Vaccination obligatoire contre le Covid-19 : le gouvernement se défend "de pointer du doigt" les soignants

Les soignants ont profité dimanche du festival Solidays qui leur était réservé. Une édition spéciale pour leur dire merci et à laquelle s’est rendu Olivier Véran alors que le gouvernement envisage de rendre la vaccination obligatoire contre le Covid-19.

Article rédigé par
Sandrine Etoa-Andegue - franceinfo
Radio France
Publié Mis à jour
Temps de lecture : 2 min.
Le ministre de la Santé Olivier Veran visite une installation de dépistage du Covid-19 au festival Solidays, le 4 juillet 2021 à Paris. (STEPHANE DE SAKUTIN / AFP)

Dimanche 5 juillet, des milliers de soignants et de "soldat de la première ligne" ont oublié l'hôpital le temps de quelques concerts gratuits au festival Solidays. “A titre personnel, à chaque vague, je bossais entre 90 heures et 100 heures par semaine”, explique Léonard, interne en anesthésie-réanimation, présent à cette édition spéciale du festival et sur le front de l'épidémie depuis le début. Malgré une année très éprouvante, le trentenaire s’oppose à une vaccination obligatoire contre le Covid-19 pour les soignants, alors que le débat s'est poursuivi tout le week-end et que l'exécutif va multiplier les consultations au cours des prochains jours, notamment autour de cette question. “On a quand même beaucoup plus exigé des soignants pendant un an que de tout le monde, même si le confinement, ça a été difficile, plaide Léonard. Sauf que nous c'était à la fois au front et en confinement. Finalement, le message derrière, c'est : si vous ne vous vaccinez pas, c'est que vous ne prenez pas soin des gens dont on s'occupe. Donc ce ne serait pas non plus un bon message.”

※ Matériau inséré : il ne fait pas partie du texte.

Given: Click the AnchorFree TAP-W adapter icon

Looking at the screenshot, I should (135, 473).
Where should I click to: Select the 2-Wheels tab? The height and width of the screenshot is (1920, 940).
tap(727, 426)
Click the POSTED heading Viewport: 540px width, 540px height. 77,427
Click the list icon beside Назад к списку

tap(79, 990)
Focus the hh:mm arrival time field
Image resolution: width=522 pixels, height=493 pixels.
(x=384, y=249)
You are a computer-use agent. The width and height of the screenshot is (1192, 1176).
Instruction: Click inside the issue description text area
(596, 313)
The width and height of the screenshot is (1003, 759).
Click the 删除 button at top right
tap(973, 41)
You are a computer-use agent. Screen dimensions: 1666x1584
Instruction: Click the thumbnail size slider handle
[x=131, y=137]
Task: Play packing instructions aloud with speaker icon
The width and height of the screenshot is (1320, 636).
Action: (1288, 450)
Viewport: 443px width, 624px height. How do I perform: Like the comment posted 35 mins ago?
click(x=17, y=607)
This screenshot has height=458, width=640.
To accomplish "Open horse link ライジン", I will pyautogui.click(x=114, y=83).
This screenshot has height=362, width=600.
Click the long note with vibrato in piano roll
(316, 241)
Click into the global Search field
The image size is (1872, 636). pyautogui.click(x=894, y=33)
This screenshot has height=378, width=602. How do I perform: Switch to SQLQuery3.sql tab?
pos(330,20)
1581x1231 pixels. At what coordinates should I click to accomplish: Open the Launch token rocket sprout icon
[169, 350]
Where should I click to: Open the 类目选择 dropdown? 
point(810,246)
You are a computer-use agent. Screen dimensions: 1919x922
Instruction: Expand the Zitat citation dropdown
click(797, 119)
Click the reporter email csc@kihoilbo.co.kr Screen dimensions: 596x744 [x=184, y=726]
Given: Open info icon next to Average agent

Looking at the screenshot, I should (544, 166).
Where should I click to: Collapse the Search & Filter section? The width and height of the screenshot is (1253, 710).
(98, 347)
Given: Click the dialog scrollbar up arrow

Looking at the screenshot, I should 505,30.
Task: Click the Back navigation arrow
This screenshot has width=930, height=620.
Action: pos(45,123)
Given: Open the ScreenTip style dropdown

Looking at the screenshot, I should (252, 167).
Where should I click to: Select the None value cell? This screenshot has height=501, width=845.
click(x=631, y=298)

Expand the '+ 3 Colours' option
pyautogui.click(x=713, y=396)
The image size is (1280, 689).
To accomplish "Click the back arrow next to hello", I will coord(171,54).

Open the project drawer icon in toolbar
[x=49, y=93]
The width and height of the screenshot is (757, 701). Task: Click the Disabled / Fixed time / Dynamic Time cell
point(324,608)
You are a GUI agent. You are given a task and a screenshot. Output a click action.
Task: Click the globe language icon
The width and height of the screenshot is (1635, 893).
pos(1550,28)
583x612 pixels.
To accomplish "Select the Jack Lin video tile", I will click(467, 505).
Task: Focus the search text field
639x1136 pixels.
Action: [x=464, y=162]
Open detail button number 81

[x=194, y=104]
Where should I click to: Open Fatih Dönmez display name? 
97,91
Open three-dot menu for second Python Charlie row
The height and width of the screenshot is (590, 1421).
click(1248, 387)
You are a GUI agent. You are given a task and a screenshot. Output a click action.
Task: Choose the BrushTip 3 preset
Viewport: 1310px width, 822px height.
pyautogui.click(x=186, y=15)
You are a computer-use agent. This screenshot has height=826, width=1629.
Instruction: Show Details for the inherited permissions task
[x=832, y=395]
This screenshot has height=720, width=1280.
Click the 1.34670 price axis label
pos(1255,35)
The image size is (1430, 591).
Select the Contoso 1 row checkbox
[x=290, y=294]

"Demander à un soignant de se vacciner, ce n'est pas le pointer du doigt"

Le niveau de circulation du virus est  faible mais “on n'a pas écrasé complètement l’épidémie”, répond Olivier Véran. Lui aussi a assisté à l'édition spéciale du festival de Solidays, dilmanche. Le ministre de la Santé se défend de stigmatiser les soignants : “Demander à un soignant de se vacciner, ce n'est pas le pointer du doigt. Ce n'est pas dénigrer le travail qui a été fait. Ce n'est pas nier le sens de leur engagement. Ce n’est pas vouloir brusquer qui que ce soit", insiste-t-il. 

“Demander à des soignants de se vacciner, c'est leur demander d'aller au bout de leur engagement au service de leurs malades et de la santé des gens qu'ils ont choisi de protéger.”

Olivier Véran, ministre de la Santé

"Cette semaine, poursuit Olivier Véran, par rapport aux jours de la semaine dernière, chaque jour, le virus a augmenté de 30 à 40%. On ne veut pas de nouvelle vague et on a aujourd'hui la possibilité de l’éviter." "À cause du variant Delta, conclut le ministre de la Santé sur Twitter, l’exemple anglais montre qu’une nouvelle vague est possible dès la fin juillet."

Le Premier ministre Jean Castex lance cette semaine des consultations de personnalités, avant de recevoir dans la semaine les chefs de file du Parlement et des élus locaux. Le taux de vaccination des soignants plafonne à 57% dans les Ehpad et 64% à l'hôpital, selon la Fédération hospitalière de France (FHF).